• [EXERCISE DESCRIPTION]: Retype every one of the entries below without changing a single character.

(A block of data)
_ _ _

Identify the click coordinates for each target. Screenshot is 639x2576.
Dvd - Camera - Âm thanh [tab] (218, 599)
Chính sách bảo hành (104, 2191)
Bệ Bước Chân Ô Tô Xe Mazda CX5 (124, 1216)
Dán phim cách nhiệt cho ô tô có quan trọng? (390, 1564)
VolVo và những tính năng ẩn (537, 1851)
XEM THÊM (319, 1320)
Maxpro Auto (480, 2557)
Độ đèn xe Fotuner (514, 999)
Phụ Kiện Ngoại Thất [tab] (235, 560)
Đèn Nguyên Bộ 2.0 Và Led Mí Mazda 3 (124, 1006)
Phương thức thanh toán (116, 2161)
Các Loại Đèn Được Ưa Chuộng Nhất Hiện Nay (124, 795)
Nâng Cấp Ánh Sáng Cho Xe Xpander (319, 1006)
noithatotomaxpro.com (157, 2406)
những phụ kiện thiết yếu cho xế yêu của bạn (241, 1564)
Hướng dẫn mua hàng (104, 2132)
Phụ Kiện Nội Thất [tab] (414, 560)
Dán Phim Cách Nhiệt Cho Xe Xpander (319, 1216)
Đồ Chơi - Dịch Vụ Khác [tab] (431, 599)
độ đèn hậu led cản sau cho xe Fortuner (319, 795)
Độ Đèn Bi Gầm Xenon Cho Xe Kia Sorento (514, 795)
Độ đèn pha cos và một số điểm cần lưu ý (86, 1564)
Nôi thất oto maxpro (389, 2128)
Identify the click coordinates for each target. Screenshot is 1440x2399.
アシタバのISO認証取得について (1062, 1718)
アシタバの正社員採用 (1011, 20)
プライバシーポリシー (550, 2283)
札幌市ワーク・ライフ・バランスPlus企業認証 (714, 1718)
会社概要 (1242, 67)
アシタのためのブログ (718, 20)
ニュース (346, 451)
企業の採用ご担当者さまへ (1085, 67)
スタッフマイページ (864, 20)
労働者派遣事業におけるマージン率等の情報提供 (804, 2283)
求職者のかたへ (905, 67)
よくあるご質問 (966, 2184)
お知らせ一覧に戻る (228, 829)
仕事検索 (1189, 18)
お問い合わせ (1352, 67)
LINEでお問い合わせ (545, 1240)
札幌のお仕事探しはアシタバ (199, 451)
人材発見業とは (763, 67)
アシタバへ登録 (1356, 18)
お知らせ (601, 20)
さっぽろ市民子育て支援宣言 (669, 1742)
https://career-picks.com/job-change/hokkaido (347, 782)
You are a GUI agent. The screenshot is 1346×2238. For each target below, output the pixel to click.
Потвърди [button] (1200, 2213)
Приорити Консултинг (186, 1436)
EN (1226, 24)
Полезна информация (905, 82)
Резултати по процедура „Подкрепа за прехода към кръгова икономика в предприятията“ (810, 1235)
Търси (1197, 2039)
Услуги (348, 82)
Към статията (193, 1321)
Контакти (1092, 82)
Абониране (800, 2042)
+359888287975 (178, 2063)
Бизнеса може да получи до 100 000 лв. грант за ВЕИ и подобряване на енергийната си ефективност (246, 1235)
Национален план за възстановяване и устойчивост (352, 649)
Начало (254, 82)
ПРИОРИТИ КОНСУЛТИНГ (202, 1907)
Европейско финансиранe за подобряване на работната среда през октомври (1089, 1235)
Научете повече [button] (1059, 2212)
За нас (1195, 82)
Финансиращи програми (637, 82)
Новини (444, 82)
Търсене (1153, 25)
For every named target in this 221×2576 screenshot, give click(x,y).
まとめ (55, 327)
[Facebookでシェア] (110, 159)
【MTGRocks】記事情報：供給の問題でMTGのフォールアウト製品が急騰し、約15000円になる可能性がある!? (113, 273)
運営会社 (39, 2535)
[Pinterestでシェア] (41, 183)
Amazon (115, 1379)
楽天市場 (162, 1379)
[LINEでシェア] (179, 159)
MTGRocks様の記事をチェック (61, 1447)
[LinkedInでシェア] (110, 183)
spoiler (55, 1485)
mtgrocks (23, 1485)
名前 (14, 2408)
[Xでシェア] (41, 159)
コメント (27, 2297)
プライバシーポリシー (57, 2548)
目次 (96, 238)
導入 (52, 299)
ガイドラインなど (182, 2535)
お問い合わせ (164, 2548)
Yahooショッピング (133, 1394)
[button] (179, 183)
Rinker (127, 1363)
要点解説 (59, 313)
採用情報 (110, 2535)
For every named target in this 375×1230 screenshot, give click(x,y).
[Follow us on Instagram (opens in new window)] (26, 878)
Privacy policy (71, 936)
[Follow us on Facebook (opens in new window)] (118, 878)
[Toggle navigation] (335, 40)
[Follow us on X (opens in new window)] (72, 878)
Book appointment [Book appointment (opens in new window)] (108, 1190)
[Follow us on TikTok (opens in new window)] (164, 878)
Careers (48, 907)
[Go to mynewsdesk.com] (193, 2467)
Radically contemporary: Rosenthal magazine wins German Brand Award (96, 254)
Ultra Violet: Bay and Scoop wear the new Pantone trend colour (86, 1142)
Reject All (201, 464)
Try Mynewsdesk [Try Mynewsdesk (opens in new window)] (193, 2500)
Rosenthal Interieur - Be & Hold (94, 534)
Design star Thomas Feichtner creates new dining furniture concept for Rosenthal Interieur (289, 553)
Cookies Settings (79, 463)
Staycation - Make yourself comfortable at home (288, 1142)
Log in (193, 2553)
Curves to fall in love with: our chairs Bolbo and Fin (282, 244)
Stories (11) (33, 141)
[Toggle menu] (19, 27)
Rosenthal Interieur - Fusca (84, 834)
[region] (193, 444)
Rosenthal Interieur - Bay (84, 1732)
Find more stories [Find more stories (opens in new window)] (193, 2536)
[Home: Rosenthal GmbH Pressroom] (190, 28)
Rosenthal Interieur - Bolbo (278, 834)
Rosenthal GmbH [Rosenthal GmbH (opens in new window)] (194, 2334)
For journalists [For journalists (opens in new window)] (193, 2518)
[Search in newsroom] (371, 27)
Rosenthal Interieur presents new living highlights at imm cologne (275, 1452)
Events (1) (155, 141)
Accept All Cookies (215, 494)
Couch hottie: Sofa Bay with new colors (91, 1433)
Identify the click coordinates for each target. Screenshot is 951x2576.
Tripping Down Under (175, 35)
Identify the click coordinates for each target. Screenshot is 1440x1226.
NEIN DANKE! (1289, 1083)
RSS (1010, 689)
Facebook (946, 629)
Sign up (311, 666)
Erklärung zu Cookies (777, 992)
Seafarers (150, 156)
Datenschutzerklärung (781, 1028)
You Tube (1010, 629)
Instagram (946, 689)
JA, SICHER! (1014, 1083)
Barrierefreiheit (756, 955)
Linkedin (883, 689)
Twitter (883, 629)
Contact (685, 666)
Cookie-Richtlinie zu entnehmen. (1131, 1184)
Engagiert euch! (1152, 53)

_ _ _

• [TASK RESULT]:
Identify the click coordinates for each target. Screenshot is 639x2576.
Dvd - Camera - Âm thanh [tab] (218, 599)
Chính sách bảo hành (104, 2191)
Bệ Bước Chân Ô Tô Xe Mazda CX5 (124, 1216)
Dán phim cách nhiệt cho ô tô có quan trọng? (390, 1564)
VolVo và những tính năng ẩn (537, 1851)
XEM THÊM (319, 1320)
Maxpro Auto (480, 2557)
Độ đèn xe Fotuner (514, 999)
Phụ Kiện Ngoại Thất [tab] (235, 560)
Đèn Nguyên Bộ 2.0 Và Led Mí Mazda 3 (124, 1006)
Phương thức thanh toán (116, 2161)
Các Loại Đèn Được Ưa Chuộng Nhất Hiện Nay (124, 795)
Nâng Cấp Ánh Sáng Cho Xe Xpander (319, 1006)
noithatotomaxpro.com (157, 2406)
những phụ kiện thiết yếu cho xế yêu của bạn (241, 1564)
Hướng dẫn mua hàng (104, 2132)
Phụ Kiện Nội Thất [tab] (414, 560)
Dán Phim Cách Nhiệt Cho Xe Xpander (319, 1216)
Đồ Chơi - Dịch Vụ Khác [tab] (431, 599)
độ đèn hậu led cản sau cho xe Fortuner (319, 795)
Độ Đèn Bi Gầm Xenon Cho Xe Kia Sorento (514, 795)
Độ đèn pha cos và một số điểm cần lưu ý (86, 1564)
Nôi thất oto maxpro (389, 2128)
Identify the click coordinates for each target. Screenshot is 1440x2399.
アシタバのISO認証取得について (1062, 1718)
アシタバの正社員採用 (1011, 20)
プライバシーポリシー (550, 2283)
札幌市ワーク・ライフ・バランスPlus企業認証 (714, 1718)
会社概要 (1242, 67)
アシタのためのブログ (718, 20)
ニュース (346, 451)
企業の採用ご担当者さまへ (1085, 67)
スタッフマイページ (864, 20)
労働者派遣事業におけるマージン率等の情報提供 (804, 2283)
求職者のかたへ (905, 67)
よくあるご質問 (966, 2184)
お知らせ一覧に戻る (228, 829)
仕事検索 (1189, 18)
お問い合わせ (1352, 67)
LINEでお問い合わせ (545, 1240)
札幌のお仕事探しはアシタバ (199, 451)
人材発見業とは (763, 67)
アシタバへ登録 (1356, 18)
お知らせ (601, 20)
さっぽろ市民子育て支援宣言 (669, 1742)
https://career-picks.com/job-change/hokkaido (347, 782)
You are a GUI agent. The screenshot is 1346×2238. For each target below, output the pixel to click.
Потвърди [button] (1200, 2213)
Приорити Консултинг (186, 1436)
EN (1226, 24)
Полезна информация (905, 82)
Резултати по процедура „Подкрепа за прехода към кръгова икономика в предприятията“ (810, 1235)
Търси (1197, 2039)
Услуги (348, 82)
Към статията (193, 1321)
Контакти (1092, 82)
Абониране (800, 2042)
+359888287975 (178, 2063)
Бизнеса може да получи до 100 000 лв. грант за ВЕИ и подобряване на енергийната си ефективност (246, 1235)
Национален план за възстановяване и устойчивост (352, 649)
Начало (254, 82)
ПРИОРИТИ КОНСУЛТИНГ (202, 1907)
Европейско финансиранe за подобряване на работната среда през октомври (1089, 1235)
Научете повече [button] (1059, 2212)
За нас (1195, 82)
Финансиращи програми (637, 82)
Новини (444, 82)
Търсене (1153, 25)
For every named target in this 221×2576 screenshot, give click(x,y).
まとめ (55, 327)
[Facebookでシェア] (110, 159)
【MTGRocks】記事情報：供給の問題でMTGのフォールアウト製品が急騰し、約15000円になる可能性がある!? (113, 273)
運営会社 (39, 2535)
[Pinterestでシェア] (41, 183)
Amazon (115, 1379)
楽天市場 (162, 1379)
[LINEでシェア] (179, 159)
MTGRocks様の記事をチェック (61, 1447)
[LinkedInでシェア] (110, 183)
spoiler (55, 1485)
mtgrocks (23, 1485)
名前 (14, 2408)
[Xでシェア] (41, 159)
コメント (27, 2297)
プライバシーポリシー (57, 2548)
目次 (96, 238)
導入 (52, 299)
ガイドラインなど (182, 2535)
お問い合わせ (164, 2548)
Yahooショッピング (133, 1394)
[button] (179, 183)
Rinker (127, 1363)
要点解説 (59, 313)
採用情報 (110, 2535)
For every named target in this 375×1230 screenshot, give click(x,y).
[Follow us on Instagram (opens in new window)] (26, 878)
Privacy policy (71, 936)
[Follow us on Facebook (opens in new window)] (118, 878)
[Toggle navigation] (335, 40)
[Follow us on X (opens in new window)] (72, 878)
Book appointment [Book appointment (opens in new window)] (108, 1190)
[Follow us on TikTok (opens in new window)] (164, 878)
Careers (48, 907)
[Go to mynewsdesk.com] (193, 2467)
Radically contemporary: Rosenthal magazine wins German Brand Award (96, 254)
Ultra Violet: Bay and Scoop wear the new Pantone trend colour (86, 1142)
Reject All (201, 464)
Try Mynewsdesk [Try Mynewsdesk (opens in new window)] (193, 2500)
Rosenthal Interieur - Be & Hold (94, 534)
Design star Thomas Feichtner creates new dining furniture concept for Rosenthal Interieur (289, 553)
Cookies Settings (79, 463)
Staycation - Make yourself comfortable at home (288, 1142)
Log in (193, 2553)
Curves to fall in love with: our chairs Bolbo and Fin (282, 244)
Stories (11) (33, 141)
[Toggle menu] (19, 27)
Rosenthal Interieur - Fusca (84, 834)
[region] (193, 444)
Rosenthal Interieur - Bay (84, 1732)
Find more stories [Find more stories (opens in new window)] (193, 2536)
[Home: Rosenthal GmbH Pressroom] (190, 28)
Rosenthal Interieur - Bolbo (278, 834)
Rosenthal GmbH [Rosenthal GmbH (opens in new window)] (194, 2334)
For journalists [For journalists (opens in new window)] (193, 2518)
[Search in newsroom] (371, 27)
Rosenthal Interieur presents new living highlights at imm cologne (275, 1452)
Events (1) (155, 141)
Accept All Cookies (215, 494)
Couch hottie: Sofa Bay with new colors (91, 1433)
Identify the click coordinates for each target. Screenshot is 951x2576.
Tripping Down Under (175, 35)
Identify the click coordinates for each target. Screenshot is 1440x1226.
NEIN DANKE! (1289, 1083)
RSS (1010, 689)
Facebook (946, 629)
Sign up (311, 666)
Erklärung zu Cookies (777, 992)
Seafarers (150, 156)
Datenschutzerklärung (781, 1028)
You Tube (1010, 629)
Instagram (946, 689)
JA, SICHER! (1014, 1083)
Barrierefreiheit (756, 955)
Linkedin (883, 689)
Twitter (883, 629)
Contact (685, 666)
Cookie-Richtlinie zu entnehmen. (1131, 1184)
Engagiert euch! (1152, 53)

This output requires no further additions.